This roll call is my effort to find, keep, and introduce bloggers by providing a doable, encouraging, and engaging blog environment. To meet bloggers I appreciate, check out Angie Mc’s Reblog Love  and previous Roll Calls: February 2015,  January 2015December 2014, November 2014 . Thank you!

45 thoughts on “March Roll Call: How do you celebrate your heritage?

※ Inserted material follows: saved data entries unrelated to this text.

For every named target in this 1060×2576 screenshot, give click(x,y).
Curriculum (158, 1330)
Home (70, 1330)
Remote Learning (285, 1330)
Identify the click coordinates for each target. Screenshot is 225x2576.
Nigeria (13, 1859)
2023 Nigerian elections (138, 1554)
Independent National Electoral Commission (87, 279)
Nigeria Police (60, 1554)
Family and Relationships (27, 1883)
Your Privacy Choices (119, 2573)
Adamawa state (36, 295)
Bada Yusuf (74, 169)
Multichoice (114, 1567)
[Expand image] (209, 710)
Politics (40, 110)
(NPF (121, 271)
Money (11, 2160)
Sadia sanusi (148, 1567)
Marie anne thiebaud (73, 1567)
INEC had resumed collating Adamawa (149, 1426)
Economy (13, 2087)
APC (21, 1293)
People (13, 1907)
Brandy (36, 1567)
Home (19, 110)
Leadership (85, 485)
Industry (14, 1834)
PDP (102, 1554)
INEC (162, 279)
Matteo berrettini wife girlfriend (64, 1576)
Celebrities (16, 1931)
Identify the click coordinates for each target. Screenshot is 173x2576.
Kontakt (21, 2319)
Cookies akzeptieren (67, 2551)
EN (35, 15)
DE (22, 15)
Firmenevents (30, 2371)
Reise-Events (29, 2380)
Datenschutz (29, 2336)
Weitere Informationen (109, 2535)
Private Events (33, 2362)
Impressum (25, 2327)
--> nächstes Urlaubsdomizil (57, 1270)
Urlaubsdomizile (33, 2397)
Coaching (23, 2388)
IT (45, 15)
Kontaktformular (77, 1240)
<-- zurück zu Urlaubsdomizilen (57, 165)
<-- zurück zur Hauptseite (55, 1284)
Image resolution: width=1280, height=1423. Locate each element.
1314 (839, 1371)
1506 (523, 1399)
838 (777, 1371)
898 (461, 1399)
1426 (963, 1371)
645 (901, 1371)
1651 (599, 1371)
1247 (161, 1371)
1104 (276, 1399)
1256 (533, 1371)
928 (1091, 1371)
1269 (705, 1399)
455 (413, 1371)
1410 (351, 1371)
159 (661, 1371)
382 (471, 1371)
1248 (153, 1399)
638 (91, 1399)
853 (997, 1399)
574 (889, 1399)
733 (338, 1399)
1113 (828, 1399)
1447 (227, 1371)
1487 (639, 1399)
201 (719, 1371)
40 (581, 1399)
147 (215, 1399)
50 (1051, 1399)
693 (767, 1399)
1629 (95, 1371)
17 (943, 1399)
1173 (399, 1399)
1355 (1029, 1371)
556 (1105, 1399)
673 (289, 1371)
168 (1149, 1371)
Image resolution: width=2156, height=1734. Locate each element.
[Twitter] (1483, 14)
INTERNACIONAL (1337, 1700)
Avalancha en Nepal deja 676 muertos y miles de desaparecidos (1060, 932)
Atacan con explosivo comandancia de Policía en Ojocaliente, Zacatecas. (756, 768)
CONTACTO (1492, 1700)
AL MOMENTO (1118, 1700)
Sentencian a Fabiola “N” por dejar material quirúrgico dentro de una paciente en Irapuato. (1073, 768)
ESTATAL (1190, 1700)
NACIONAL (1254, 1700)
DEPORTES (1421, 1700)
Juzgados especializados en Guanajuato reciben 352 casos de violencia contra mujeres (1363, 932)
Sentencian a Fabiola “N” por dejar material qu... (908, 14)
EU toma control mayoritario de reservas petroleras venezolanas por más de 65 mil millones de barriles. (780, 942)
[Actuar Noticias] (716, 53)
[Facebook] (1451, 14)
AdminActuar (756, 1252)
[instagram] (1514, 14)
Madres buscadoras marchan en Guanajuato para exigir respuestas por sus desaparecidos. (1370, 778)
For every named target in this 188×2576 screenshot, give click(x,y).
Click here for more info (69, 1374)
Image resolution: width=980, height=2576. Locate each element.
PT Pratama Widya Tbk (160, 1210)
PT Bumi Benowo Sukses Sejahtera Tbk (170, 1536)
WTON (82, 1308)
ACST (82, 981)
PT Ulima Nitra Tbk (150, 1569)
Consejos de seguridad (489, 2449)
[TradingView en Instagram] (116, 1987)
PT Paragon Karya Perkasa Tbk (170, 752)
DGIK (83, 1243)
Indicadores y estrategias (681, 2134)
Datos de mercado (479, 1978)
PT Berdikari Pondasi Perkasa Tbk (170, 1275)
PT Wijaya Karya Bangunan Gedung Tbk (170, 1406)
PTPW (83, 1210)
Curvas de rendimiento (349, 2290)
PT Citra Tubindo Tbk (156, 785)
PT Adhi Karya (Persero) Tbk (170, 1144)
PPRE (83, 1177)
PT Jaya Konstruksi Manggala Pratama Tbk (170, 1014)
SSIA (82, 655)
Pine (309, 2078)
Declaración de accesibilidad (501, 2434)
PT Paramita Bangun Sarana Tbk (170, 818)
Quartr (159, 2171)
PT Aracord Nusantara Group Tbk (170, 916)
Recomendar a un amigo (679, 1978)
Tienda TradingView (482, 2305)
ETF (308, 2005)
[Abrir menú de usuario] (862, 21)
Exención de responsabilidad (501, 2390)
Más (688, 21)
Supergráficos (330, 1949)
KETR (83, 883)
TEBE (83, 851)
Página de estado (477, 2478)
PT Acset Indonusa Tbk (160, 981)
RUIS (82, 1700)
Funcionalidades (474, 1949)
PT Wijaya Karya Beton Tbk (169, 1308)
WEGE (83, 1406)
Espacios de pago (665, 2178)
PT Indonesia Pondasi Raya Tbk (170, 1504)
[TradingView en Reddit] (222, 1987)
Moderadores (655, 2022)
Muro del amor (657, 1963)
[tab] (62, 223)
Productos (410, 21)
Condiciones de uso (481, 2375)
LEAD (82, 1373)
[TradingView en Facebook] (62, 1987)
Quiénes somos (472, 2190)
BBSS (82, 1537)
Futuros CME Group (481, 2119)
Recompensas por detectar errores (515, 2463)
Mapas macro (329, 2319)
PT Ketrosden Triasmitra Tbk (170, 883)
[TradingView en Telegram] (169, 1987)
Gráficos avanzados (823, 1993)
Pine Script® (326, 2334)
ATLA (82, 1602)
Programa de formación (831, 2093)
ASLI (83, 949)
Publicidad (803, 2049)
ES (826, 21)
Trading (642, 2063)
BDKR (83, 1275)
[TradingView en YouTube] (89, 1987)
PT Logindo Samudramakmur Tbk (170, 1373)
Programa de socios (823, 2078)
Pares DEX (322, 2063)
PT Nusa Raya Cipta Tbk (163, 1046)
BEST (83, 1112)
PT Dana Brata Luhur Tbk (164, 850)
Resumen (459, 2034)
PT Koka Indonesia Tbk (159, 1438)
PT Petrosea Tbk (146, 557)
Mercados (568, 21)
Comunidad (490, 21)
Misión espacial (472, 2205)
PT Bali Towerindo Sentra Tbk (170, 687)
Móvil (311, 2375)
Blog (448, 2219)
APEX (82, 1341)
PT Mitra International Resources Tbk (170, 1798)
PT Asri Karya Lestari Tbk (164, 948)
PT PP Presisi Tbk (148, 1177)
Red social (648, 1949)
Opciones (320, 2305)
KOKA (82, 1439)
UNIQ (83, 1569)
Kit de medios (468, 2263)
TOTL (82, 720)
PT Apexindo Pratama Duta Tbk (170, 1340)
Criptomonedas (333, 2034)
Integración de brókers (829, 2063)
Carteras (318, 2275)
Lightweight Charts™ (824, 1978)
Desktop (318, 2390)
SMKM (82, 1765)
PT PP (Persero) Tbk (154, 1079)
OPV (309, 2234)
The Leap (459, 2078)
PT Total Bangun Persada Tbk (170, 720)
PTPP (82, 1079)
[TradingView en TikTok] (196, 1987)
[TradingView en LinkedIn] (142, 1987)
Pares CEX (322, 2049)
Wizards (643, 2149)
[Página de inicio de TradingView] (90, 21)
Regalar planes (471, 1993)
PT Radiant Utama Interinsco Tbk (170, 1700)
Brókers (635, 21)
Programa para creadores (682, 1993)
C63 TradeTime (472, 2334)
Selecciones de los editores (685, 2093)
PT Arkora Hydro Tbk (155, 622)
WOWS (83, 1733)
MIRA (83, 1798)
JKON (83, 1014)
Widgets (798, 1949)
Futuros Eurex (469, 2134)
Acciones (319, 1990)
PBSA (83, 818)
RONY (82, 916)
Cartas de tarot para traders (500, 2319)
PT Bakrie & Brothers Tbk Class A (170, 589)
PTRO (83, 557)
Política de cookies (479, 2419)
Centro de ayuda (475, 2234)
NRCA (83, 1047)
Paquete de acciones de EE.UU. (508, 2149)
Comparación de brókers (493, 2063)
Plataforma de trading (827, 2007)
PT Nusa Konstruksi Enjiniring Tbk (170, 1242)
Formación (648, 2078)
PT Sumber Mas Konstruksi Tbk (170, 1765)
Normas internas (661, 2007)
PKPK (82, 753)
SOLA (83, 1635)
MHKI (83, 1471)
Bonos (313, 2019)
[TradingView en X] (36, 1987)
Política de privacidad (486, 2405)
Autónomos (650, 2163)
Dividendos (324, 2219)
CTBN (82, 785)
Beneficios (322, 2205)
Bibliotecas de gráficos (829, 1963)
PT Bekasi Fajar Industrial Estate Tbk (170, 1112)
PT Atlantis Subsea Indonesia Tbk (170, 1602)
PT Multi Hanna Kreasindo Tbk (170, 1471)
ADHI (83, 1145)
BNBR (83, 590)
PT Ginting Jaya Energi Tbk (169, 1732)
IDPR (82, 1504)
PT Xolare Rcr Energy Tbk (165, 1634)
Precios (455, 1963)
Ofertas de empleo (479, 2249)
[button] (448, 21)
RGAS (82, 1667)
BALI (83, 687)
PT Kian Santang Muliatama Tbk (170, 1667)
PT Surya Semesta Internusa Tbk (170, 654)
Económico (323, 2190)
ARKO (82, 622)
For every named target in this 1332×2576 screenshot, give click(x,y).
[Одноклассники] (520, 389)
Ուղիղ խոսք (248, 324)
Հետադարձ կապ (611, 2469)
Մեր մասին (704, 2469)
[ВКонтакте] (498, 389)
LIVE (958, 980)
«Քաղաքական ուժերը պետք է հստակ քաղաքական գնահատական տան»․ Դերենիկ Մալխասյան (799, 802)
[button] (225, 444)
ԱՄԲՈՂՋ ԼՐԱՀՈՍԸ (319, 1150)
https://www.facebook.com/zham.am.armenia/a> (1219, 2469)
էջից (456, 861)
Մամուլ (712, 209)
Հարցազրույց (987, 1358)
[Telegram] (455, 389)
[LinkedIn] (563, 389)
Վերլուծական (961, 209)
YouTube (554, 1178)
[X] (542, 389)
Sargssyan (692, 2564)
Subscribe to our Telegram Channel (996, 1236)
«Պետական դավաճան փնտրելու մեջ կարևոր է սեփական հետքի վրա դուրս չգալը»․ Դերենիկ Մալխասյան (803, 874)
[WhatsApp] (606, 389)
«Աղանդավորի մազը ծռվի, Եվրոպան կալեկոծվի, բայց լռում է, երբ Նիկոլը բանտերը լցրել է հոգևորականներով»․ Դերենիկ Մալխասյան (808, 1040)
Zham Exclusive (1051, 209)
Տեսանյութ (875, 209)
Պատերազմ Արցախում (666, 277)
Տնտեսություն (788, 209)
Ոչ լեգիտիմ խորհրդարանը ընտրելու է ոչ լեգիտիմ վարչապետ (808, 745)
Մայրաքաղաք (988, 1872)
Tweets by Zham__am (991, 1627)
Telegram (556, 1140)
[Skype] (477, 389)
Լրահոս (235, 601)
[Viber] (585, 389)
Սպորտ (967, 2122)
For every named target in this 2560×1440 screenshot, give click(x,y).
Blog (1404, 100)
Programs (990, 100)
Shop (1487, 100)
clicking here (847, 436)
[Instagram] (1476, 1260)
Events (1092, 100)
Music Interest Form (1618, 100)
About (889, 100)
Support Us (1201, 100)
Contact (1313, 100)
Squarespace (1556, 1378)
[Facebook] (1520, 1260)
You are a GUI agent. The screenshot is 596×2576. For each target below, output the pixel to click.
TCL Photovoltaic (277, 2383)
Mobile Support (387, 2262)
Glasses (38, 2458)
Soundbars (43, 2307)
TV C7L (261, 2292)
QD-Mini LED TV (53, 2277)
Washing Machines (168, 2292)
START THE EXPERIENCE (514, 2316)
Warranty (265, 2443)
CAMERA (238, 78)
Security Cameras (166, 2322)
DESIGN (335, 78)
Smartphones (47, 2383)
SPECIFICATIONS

  1. My mom’s side is Irish but since they are all in heaven, there is no celebrating. In fact, this year all I have planned 3/17 is a chiropractor’s appt. LOL. But I always wear green. And frankly, I get upset when people say, “Oh, I didn’t REALIZE it was St. Patrick’s Day” or “I don’t have any green.” Who doesn’t have a color in their closet? How is that a thing? Go to Goodwill and spend $8 on a green shirt. Mercy.

    Liked by 1 person

  2. Hi Angie, you must be glad to see spring arrive after the winter, as I am pleased to see autumn arrive here, but I think we have some warm days still ahead.
    When I was at school, many years ago, we celebrated St Patrick’s Day with a march through the town and a sports day all held on a Saturday. Now days that doesn’t happen and St Patrick’s Day is a very low key event in Australia. If we remember we wear green on the day but its lost its significance in these times.
    I come from a Irish background on my dad’s side and a Scottish one on my mum’s. Yes my grandmother married a Protestant, such scandal I imagine at the time.
    I know far more about my Irish background than I do my Scottish one. I think it is evidence of the multi cultural nature of Australia and as generations come along we have embraced a more ‘Australian’ heritage than a European one. That and a wanting to rid be of connections to colonial times.
    Enjoy your Spring and those Irish pub songs….

    Liked by 1 person

  3. We celebrate everyone in our house! We do “Worldly Dinners” several times a year where we cook cuisine from that country and talk about what makes it special. For St. Patrick’s Day we make soda bread, lamb, stew, and colcannon.

    Liked by 3 people

  4. Mom was Irish/German, and her family had been in Philadelphia since early 1800’s. Dad, who was 1st generation American, seemed more immersed in his culture/traditions of eastern Europe.We embraced that growing up in a community of Slovic/Hungarian ancestry, but never forgot the Irish in us and celebrated the green. (But not the food..Irish grandmother was a terrible cook !) p.s. Had family friends in the WilkesBarre area, lovely country !

    Liked by 1 person

    • Philly has a terrific St. Patty’s parade and goodness knows many a pub! Interesting about your grandma not being a good cook. Neither was my paternal grandmother (a true eastern European mutt) whose second husband was Italian which explains my Italian taste buds if not genes! It was up to me to figure out the corned beef 😀 And how lovely that you know W/B! That fine town produced my dashing Dave ❤

      Liked by 1 person

      • Pronounced Nannycoke! Yes, they have terrific pizza there (almost as good as Old Forge’s but don’t say I said that because it could start a fight!) Oh, man….now I’m craving pizza 😀


  5. I pretty much celebrate my heritage by wrapping things up too securely for mailing and tripping up phone solicitors who ask for “Joseph Nebus” by asking “which one,” since my father has the same name. These are small things but they can be done anytime.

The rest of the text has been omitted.